- I've been loading EVERYTHING on the internet I can find about each person in the 1934 book into a single tree.
- Along the way, I've discovered at least 7 "root" Leet(e)s who immigrated to the US or Canada and that appear to be related to the identified Leet(e) families in the United Kingdom. Therefore, I've had to start trees for each of these and rearrange all the information in the 1934 book, which erroneously included people from these other root immigrants.
- I have to go through each individual and determine what information is genuine and what is erroneous. I have to rename and classify all the documents, both primary and secondary, and attach them to the appropriate people.
- I have to change the available information on each person to be consistent with the primary documents and I have to evaluate whether or not the information in the secondary documents is accurate. Note that census data, which you might consider primary data, is really secondary, since someone has "read" the census data and typed the data into some database in order for it to be electronically retrieved.
- In addition, the primary and secondary documents provide much more information than was documented in the 1934 book, such as occupation and relationship to neighbors. I have to factor that information into the "story."
- Particularly difficult is identifying the "root line" each Leet(e) I find on the web is related to. The area of PA, OH, IA, KY, and NY is very significant, because the various lines "crossed" in those states.
- As I work on the primary tree, it rapidly grows to the point where it is difficult to manage in an electronic environment; the size often approaches .5 GB. So I'm trimming the tree as soon as I can. I create a separate tree for each female Leet(e) to track her descendants. This was not done in the 1934 book.
- I also trim the tree at about 1880: every Leet(e) born during that period gets their own tree. This means I've got over a hundred trees in process, with the list growing daily.
I'm describing the process so you'll understand why very little has been published. If I publish the trees too soon, they will contain errors. The errors propagate through the on-line genealogy community as quickly as the juiciest gossip. That just leads to more work by me and lack of trust in my work.
To clean up the process I've described, I'm developing my own software that works with both Ancestry.com and a free (open source), sophisticated application called GenealogyJ. It is written in Java and the source code and APIs are available. It is well designed for me to add the features I need to facilitate the vetting and publishing process. For those of you with some IT experience, what I am doing is groundbreaking: I'm developing an XML schema and XSLT transformations to meet my needs. It will work off the standard 5.5 version of the GED, which is one XSLT transformation of the schema. Of course, it is taking time to develop the software.

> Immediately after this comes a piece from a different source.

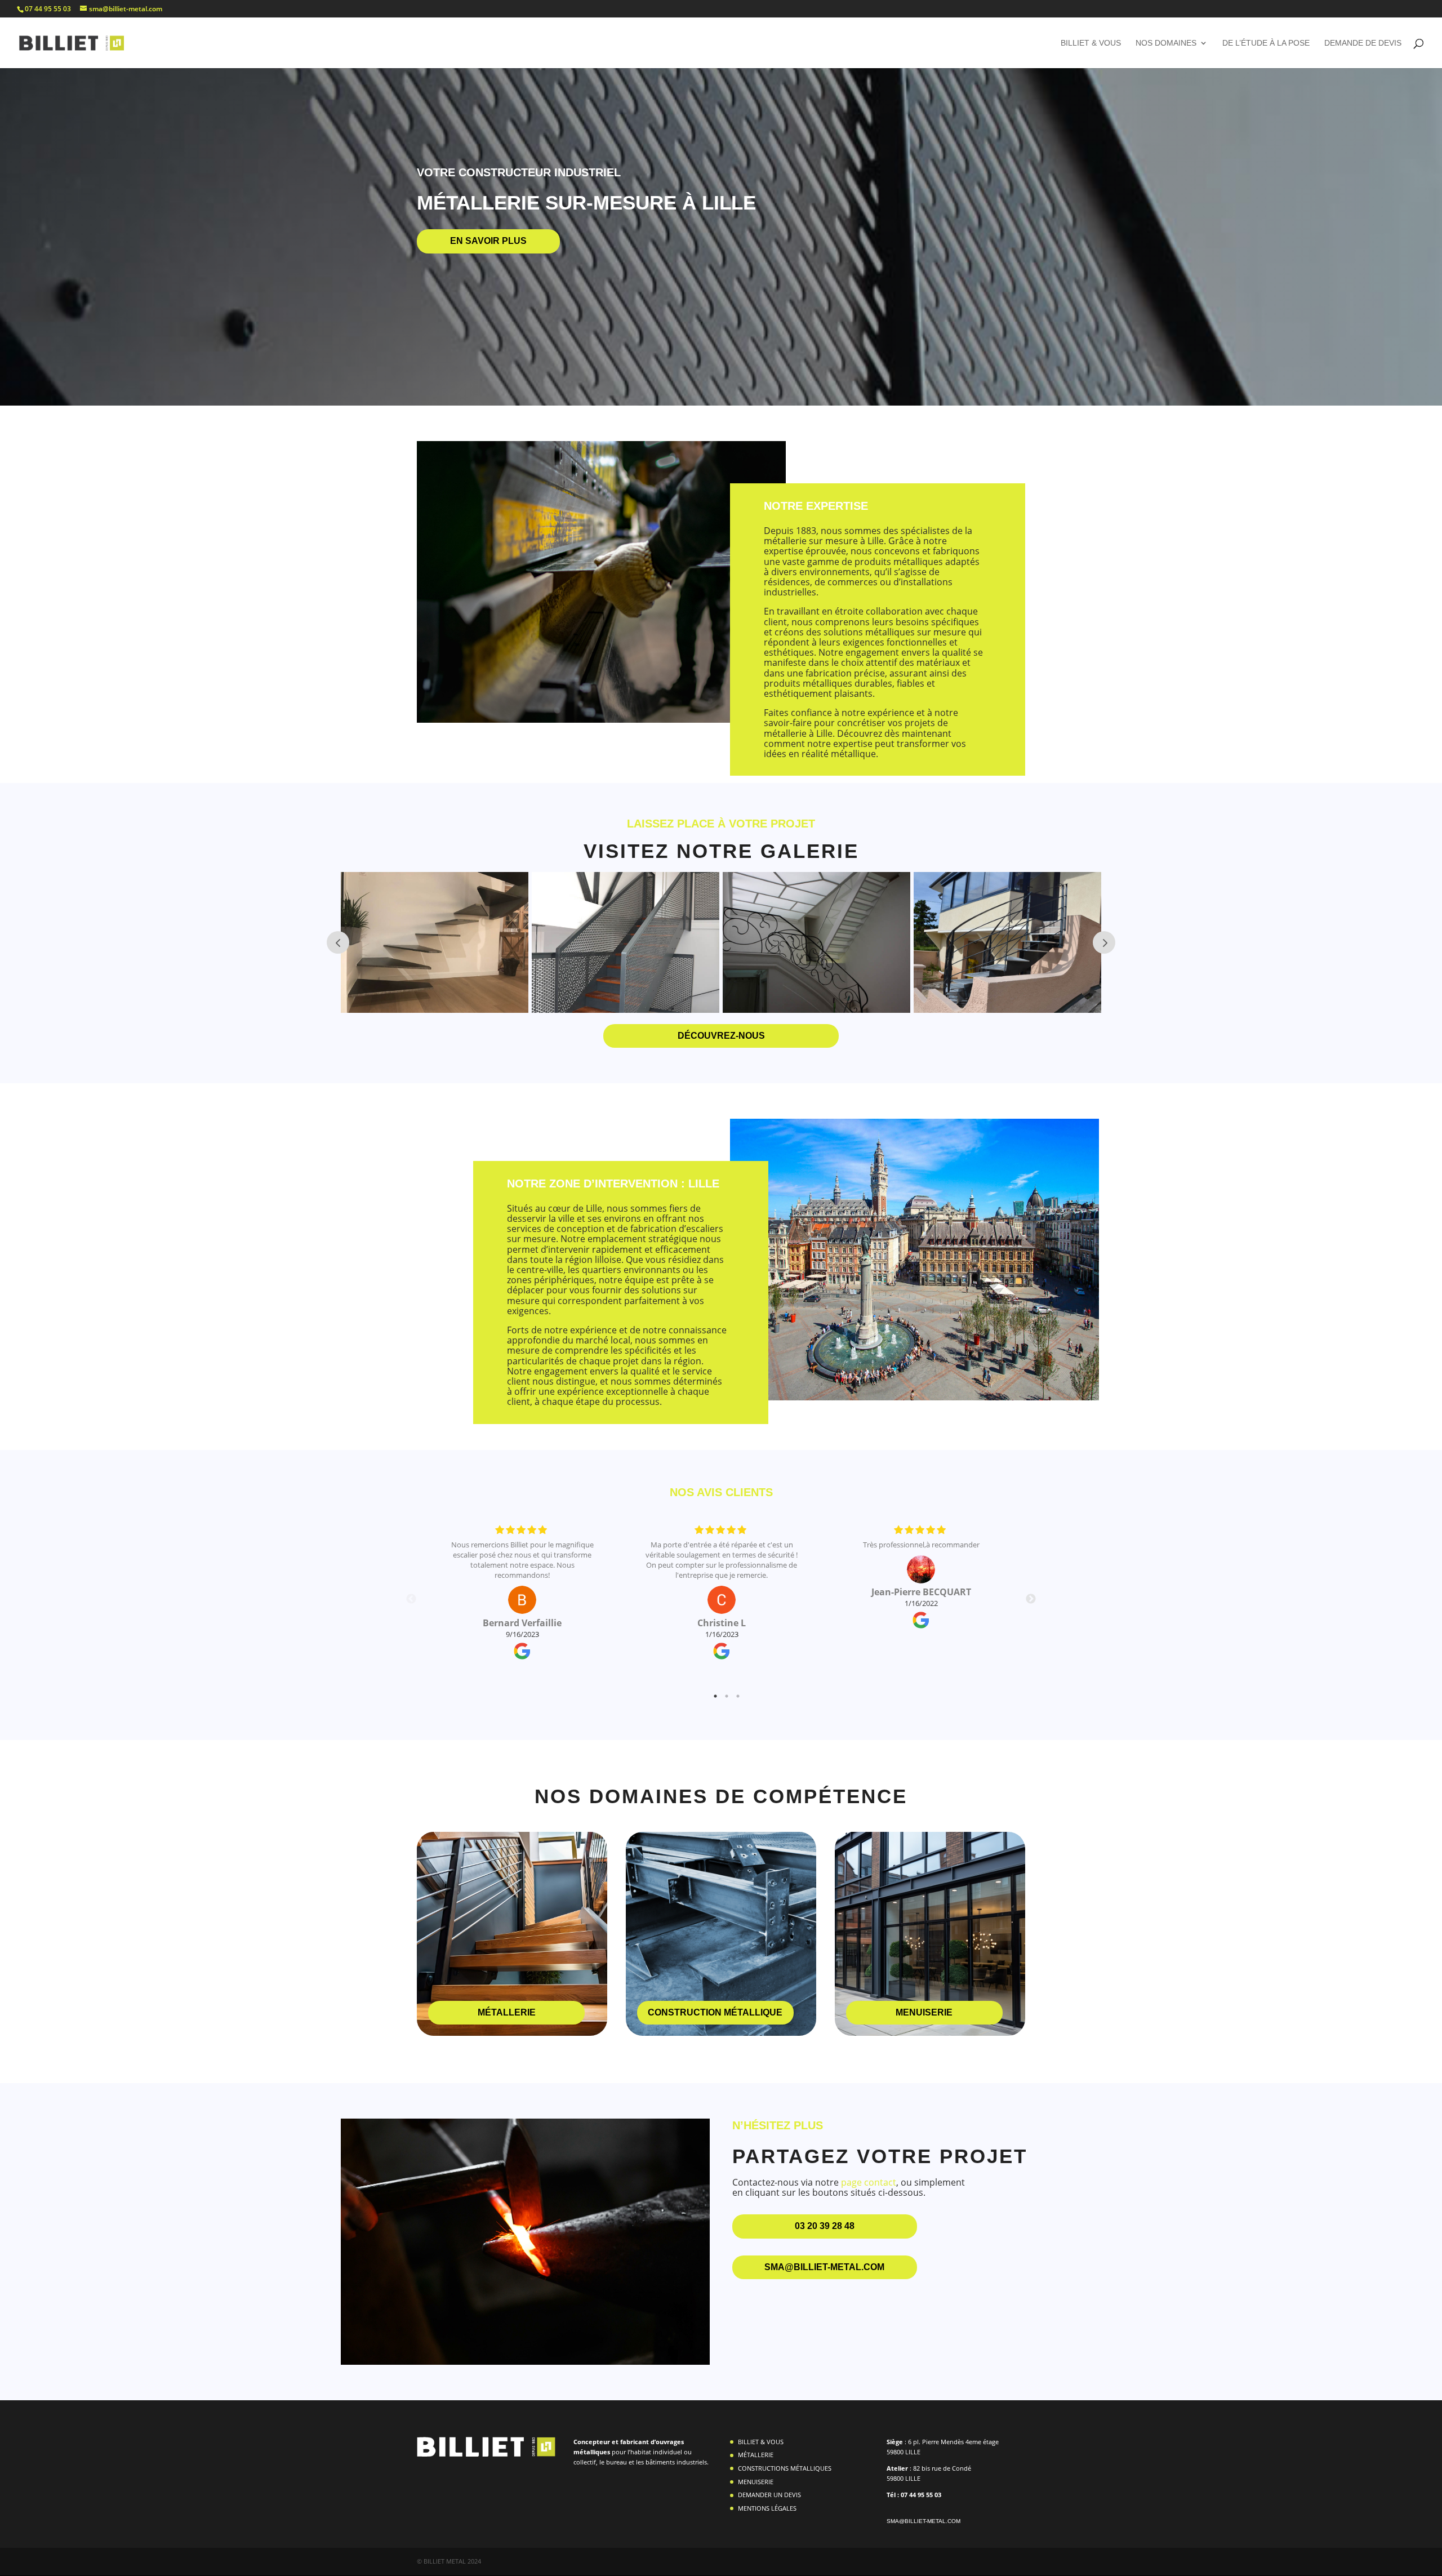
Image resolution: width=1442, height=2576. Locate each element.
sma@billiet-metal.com (923, 2521)
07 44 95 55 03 (48, 9)
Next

There are four web-based genealogy sites that I support:
- LeeteLeet Family GenealogyNA is the "golden" site, where I publish my completed or nearly completed work. Note that this is NOT ancestry.com. Ancestry.com is corrupted, and the available support does not meet my needs. It's also not a good situation when it comes to owning the results.
- LeeteLeet at MyFamily.com is the private site for sharing information in a controlled environment. We'll continue to share information through that site.
- The Google user id leeteleetlink@gmail.com and complete set of Google tools under it.
- This blog (http://leeteleetblog.blogspot.com/)
I'd like to thank everyone for their help.